Locality Sensitive Hashing (LSH)

In the realm of large datasets and high-dimensional spaces, searching for items can be computationally challenging. Specifically, if you want to find items that are similar to a given item (known as the “query item”), conventional search methods might take an impractical amount of time. This is more observable in tasks that involve finding similar documents in a vast collection corpus or similar image in a massive image database.

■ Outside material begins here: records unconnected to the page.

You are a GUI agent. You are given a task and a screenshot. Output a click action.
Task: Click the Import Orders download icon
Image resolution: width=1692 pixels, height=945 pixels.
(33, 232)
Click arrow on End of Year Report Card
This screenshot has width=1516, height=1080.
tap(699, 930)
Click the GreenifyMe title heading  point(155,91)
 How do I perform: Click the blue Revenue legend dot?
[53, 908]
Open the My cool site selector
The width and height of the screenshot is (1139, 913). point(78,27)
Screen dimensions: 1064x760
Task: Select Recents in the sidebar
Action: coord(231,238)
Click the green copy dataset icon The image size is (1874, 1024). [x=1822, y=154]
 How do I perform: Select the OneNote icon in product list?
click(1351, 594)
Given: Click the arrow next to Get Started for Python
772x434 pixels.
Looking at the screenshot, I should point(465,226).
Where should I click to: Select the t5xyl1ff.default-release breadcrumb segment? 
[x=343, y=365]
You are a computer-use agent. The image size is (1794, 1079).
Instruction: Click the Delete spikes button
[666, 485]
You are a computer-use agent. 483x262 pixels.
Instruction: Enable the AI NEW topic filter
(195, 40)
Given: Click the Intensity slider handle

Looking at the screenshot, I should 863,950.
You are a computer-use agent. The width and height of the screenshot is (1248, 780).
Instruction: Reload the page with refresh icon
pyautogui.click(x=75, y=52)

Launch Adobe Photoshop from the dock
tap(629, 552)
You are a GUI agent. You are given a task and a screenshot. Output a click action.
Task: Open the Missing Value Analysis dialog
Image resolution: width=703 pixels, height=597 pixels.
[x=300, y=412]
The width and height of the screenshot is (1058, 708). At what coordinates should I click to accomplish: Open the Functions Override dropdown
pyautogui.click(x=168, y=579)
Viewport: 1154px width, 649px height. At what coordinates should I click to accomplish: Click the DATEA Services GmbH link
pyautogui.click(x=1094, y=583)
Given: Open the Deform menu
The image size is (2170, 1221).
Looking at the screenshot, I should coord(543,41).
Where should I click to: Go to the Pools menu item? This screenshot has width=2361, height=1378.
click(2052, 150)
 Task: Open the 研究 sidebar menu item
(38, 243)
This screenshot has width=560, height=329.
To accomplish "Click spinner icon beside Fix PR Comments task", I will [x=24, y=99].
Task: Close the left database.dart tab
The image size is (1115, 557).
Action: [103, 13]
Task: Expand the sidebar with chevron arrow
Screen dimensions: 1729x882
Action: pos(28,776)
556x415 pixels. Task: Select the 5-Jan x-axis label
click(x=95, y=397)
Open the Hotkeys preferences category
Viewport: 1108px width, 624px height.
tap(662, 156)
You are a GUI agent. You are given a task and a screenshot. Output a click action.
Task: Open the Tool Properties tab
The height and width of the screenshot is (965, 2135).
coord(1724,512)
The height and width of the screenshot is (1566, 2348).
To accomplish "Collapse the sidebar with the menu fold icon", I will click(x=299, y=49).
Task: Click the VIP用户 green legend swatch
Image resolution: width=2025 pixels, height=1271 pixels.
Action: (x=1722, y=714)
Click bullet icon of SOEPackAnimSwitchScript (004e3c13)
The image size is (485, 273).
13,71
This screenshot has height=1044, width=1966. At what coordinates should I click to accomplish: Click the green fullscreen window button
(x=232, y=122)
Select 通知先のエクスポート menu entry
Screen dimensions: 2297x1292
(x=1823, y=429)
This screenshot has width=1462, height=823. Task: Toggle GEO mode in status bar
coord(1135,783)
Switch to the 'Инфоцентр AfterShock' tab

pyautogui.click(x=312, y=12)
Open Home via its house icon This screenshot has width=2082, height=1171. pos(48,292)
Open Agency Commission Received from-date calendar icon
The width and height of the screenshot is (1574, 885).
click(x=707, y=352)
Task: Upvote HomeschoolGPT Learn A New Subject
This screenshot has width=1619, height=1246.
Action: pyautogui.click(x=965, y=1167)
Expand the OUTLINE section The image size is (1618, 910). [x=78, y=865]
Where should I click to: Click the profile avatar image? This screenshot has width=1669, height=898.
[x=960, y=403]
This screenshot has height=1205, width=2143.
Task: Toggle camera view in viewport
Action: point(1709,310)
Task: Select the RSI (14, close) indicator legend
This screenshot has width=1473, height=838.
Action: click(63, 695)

Applying LSH for finding similar documents will require comparing the query with the documents in a specific bucket instead of comparing it with every single document in the collection. At its heart, LSH is a method for hashing data points in a way such that similar data points will, with high probability, end up in the same “bucket” or hash bin. Conversely, dissimilar items will, with high probability, end up in different bins.